Judge Gordon Sullivan's discontent lasts all year round.
What is worth dying for…is worth killing for.
I own a lovely copy of the collected works of William Shakespeare. It's great for research and looking quotations up, but when I want to read an individual play, it gets a bit cumbersome. When I want to explore a particular play, I usually grab a cheap paperback copy from the used bookstore. This happened to me with Richard III. I bought a dollar edition of the play, and the previous owner left it untouched except for the first page. He or she had made an annotation on the play's famous first lines: "Now is the winter of our discontent / made glorious summer by this son of York." The previous reader had gingerly circled "son" in pencil, drew a line, and written "pun" in the margins. To this day I wonder why that was the only mark in the book.
This small moment continues to stick with me because it's emblematic of the problem of reading Shakespeare. I'm not one to think that Shakespeare is in any way inaccessible to the average reader, but he does take a bit of work now and again. The opening of Richard III is a prime example. On the one hand, Shakespeare is reminding the audience of certain historical facts. As the play opens, Edward IV, of the house of York, has triumphed over the Lancastrians in the English civil war (or "War of the Roses"). So the "winter of our discontent" was the previous Lancastrian triumph, and the new "glorious summer" indicates Edward's rise. On the other hand, Shakespeare is also being highly poetical. To describe these historical changes, he's using a metaphor of changing seasons, and the cause for this change is the "sun." Shakespeare is punning on sun/son of York, and further he is referencing Edward's badge, which included a picture of a sun. That's a lot to cram into two lines. It gets worse because only later in the opening speech do we learn that Richard is not speaking happily of this new summer, but is instead very displeased with the situation. So displeased, in fact, he decides to set his sights on the throne, with murder as his method.
As a dedicated Shakespearean actor, Ian McKellen was well aware of these issues when he mounted a touring production of the play in the early 1990s. With some experience in filming Shakespeare for television, and not wanting to let the part go, McKellen decided to write a screenplay adaptation of the Richard III. He slaved over the adaptation, but in the end it was obvious that he could not do the play justice in a small, television-style production. Instead, he embarked on a three-year odyssey to secure funding for his filmed vision of Richard III. The result fits easily into the top tier of filmed Shakespeare adaptations. MGM is re-releasing the previous DVD edition to coincide with its "classic adaptations" line, and the film is worth revisiting.
Although some characters have been combined or excluded for this adaptation, the basic skeleton of Shakespeare's play is intact. Richard III (Ian McKellen, Apt Pupil) has designs on the throne of Edward IV (John Wood, Chocolat), and sets in motion a series of plots that will undermine Edward's faith in his allies, allowing Richard to usurp the throne, however temporarily, before his disastrous encounter at Bosworth Field.
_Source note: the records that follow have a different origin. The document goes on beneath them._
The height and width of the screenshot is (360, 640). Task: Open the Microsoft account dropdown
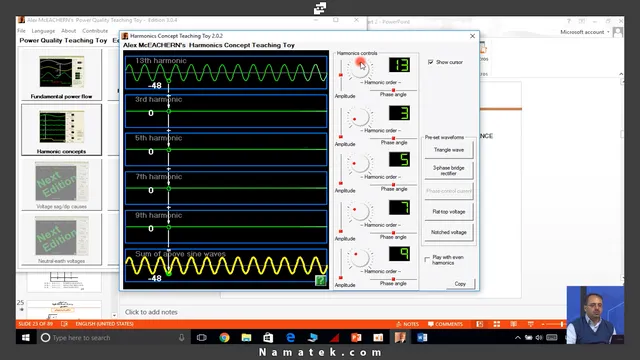(x=585, y=32)
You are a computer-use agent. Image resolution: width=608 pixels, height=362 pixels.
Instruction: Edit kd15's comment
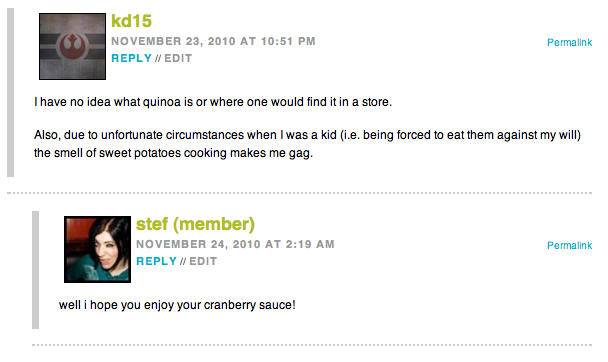click(x=178, y=58)
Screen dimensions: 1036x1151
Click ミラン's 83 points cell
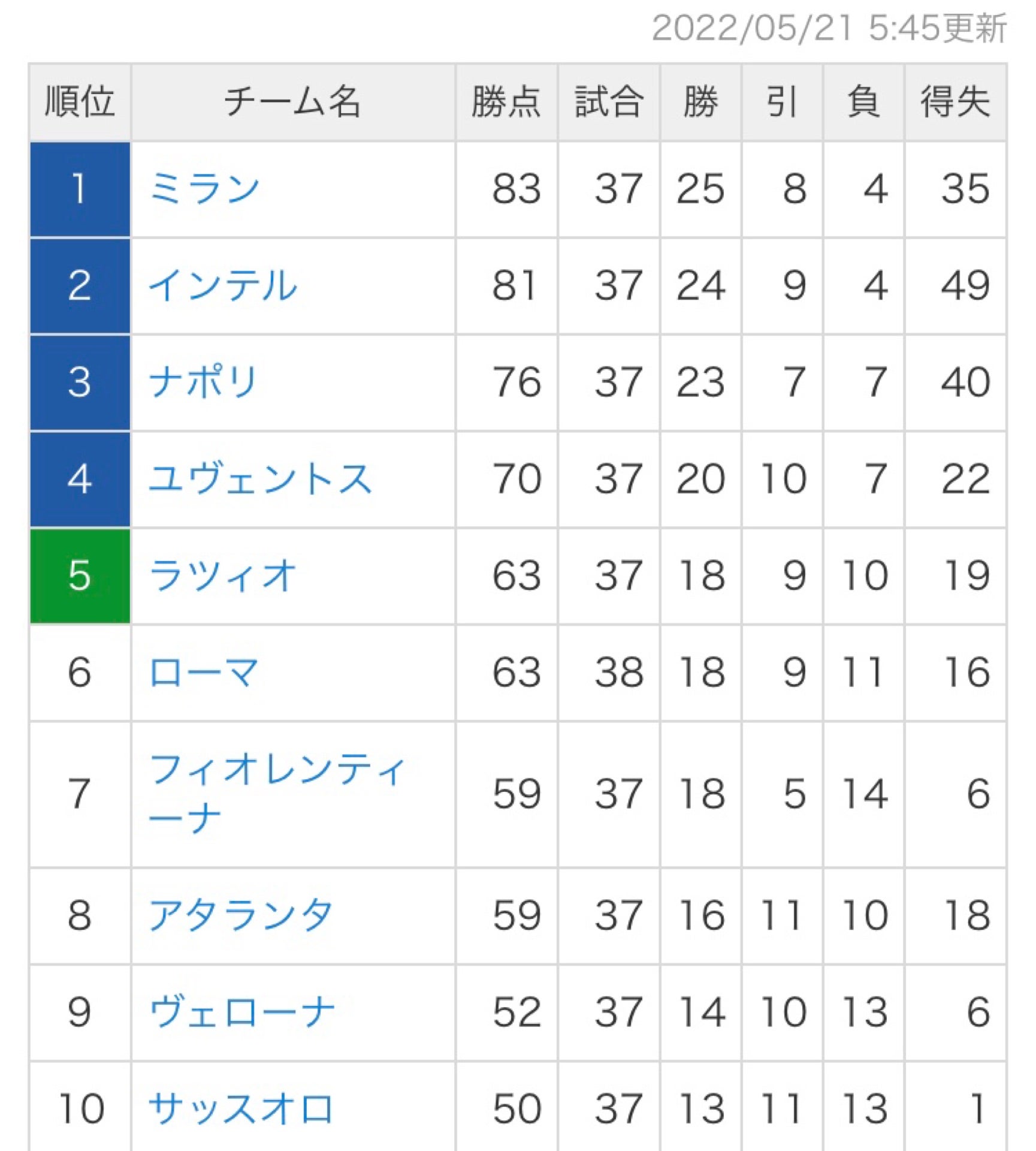tap(517, 189)
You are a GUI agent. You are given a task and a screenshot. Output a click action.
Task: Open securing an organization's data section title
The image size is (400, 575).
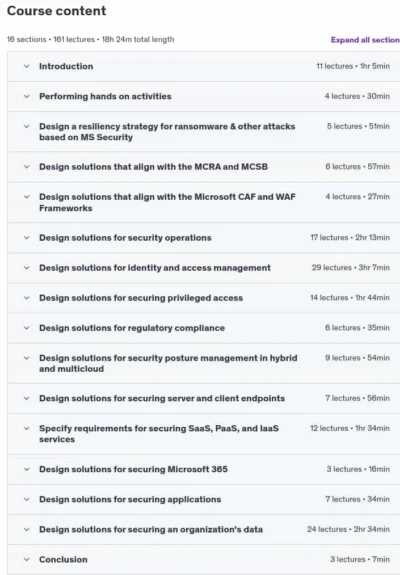[151, 530]
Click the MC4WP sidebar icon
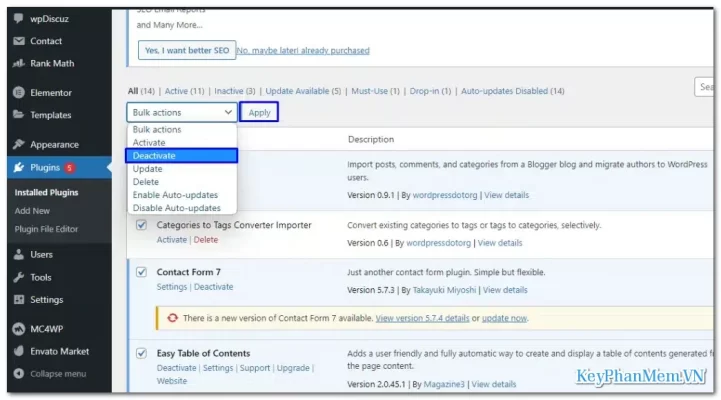Screen dimensions: 721x400 pos(20,328)

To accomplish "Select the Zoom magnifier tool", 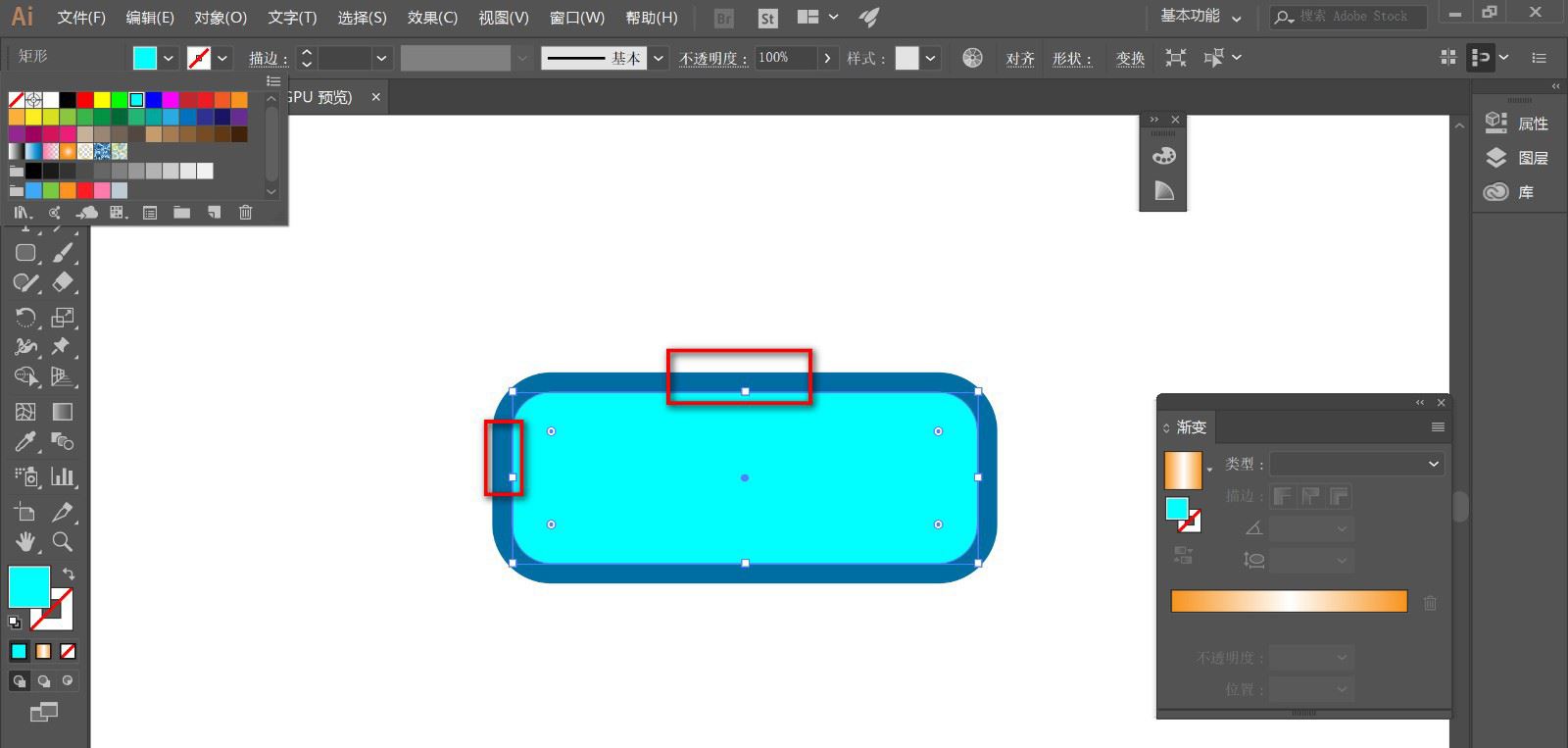I will tap(63, 542).
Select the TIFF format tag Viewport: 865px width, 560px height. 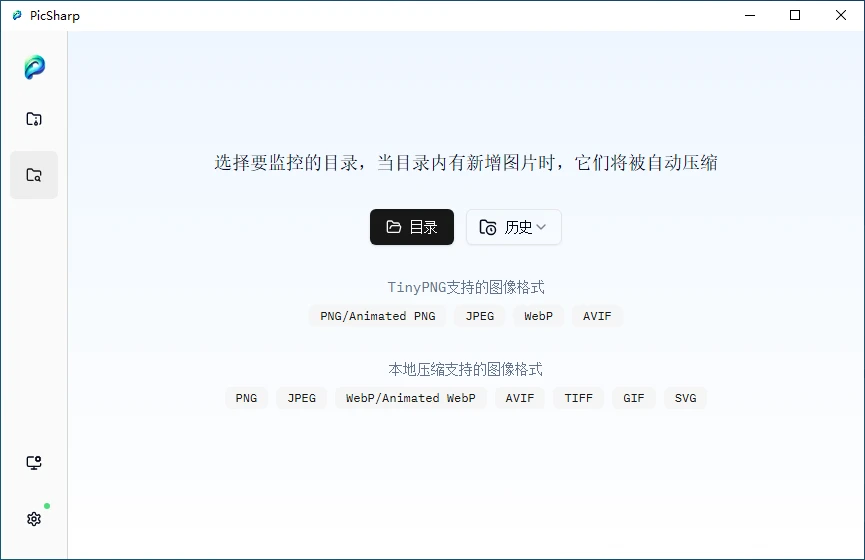pyautogui.click(x=578, y=398)
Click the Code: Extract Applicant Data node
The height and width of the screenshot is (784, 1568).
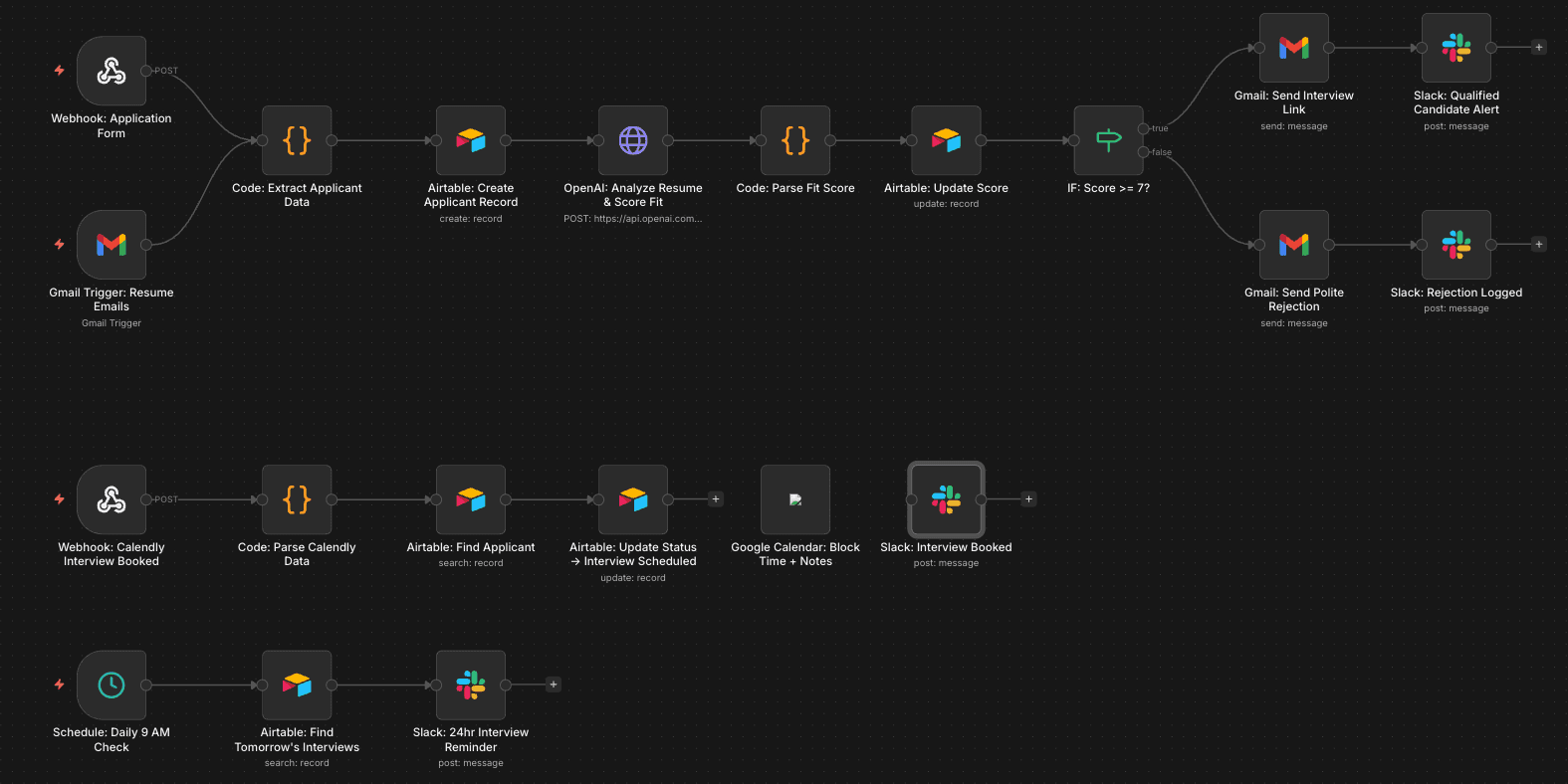pos(297,141)
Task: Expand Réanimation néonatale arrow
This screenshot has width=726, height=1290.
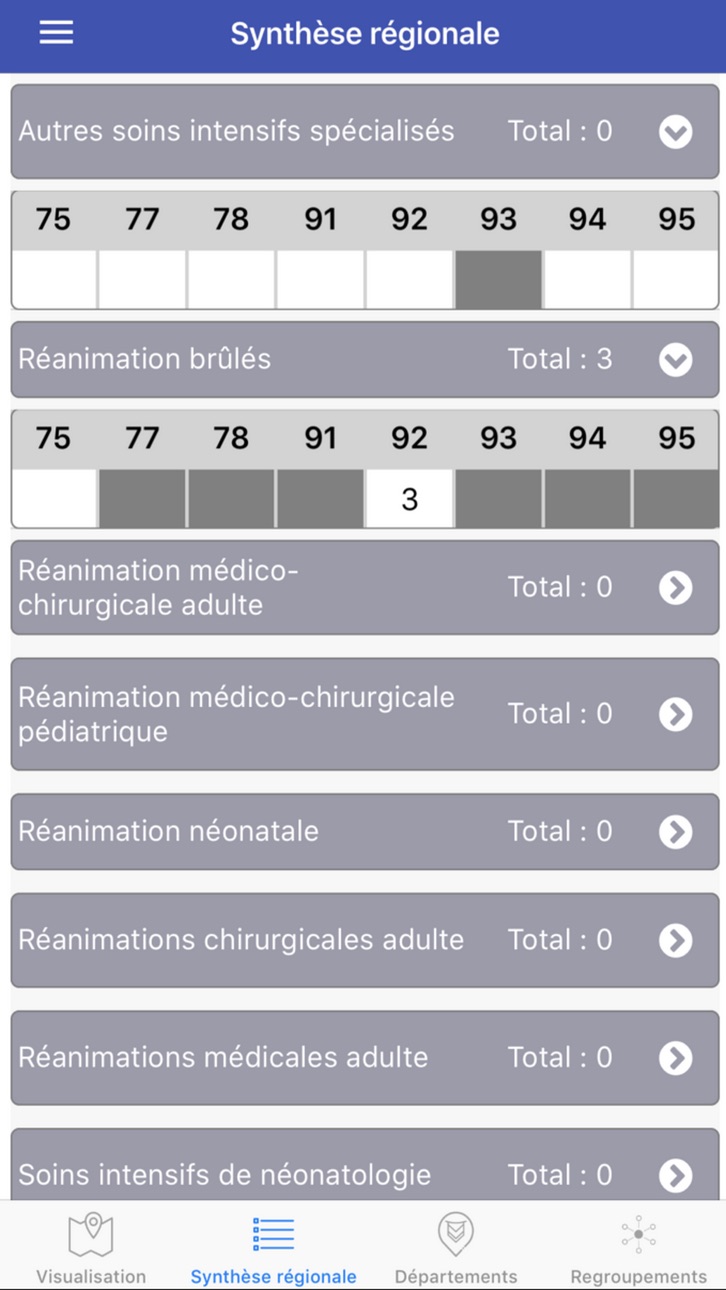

However, as Hamlet tells us, "the play's the thing." On that score Richard III is a triumph in every way. Ian McKellen's screenplay tightens the thematic focus on Richard and keeps the plot moving forward from opening to closing with no detours. The decision to set the film in a 1930s fascist version of Britain is inspired. It gives context to the viewer without resorting to historical descriptions or gobs of exposition and gives the film an interesting visual scheme. Finally, the casting is simply inspired. Ian McKellen in the central role is fantastic, but the inclusion of Jim Broadbent, Robert Downey Jr., and even Dominic West are equally effective. For the ladies we get performances by Annette Bening, Kristen Scott Thomas, and the always dependable Maggie Smith. Essentially, there's not a wrong step in the entire production.
For my money, McKellen's adaptation bests the classic Olivier film from 1955. Sadly, however, Criterion isn't releasing this Richard III. Nope, instead of the deluxe packaging we get a re-release of a disc from 2000. It's even a flipper, with the widescreen transfer on one side and the full frame on the other. Considering its age, it's a very solid transfer that maintains the film's old school look without any serious compression or artefacting problems. The 5.1 surround keeps Shakespeare's famous dialogue totally audible while also providing a bit of thunder during the more war-oriented scenes. That is, however, where the goodies end. There are no special features whatsoever. Interested fans can find a link to Ian McKellen's introduction to the screenplay in the Accomplices section of this review, but he does not appear in any featurettes, despite his obvious love of discussing Shakespeare. The only addition to the previous DVD is a new cardboard cover meant to coordinate with other MGM adaptation DVDs. They claim you can cut out a bookmark from the cover, which I guess is a special feature.
Although this is a disappointing release from a supplements perspective, I hope it gives Ian McKellen's Richard III a new visibility in the marketplace. He handily proves that Shakespeare need not be any more dull or difficult than a modern political drama, and the film is easy to recommend to fans of any of the actors. The film is especially recommended to those looking to dip their toes into the waters of Shakespeare adaptations.
Although the winter of our discontent is not made glorious summer by this DVD, Richard III is not guilty.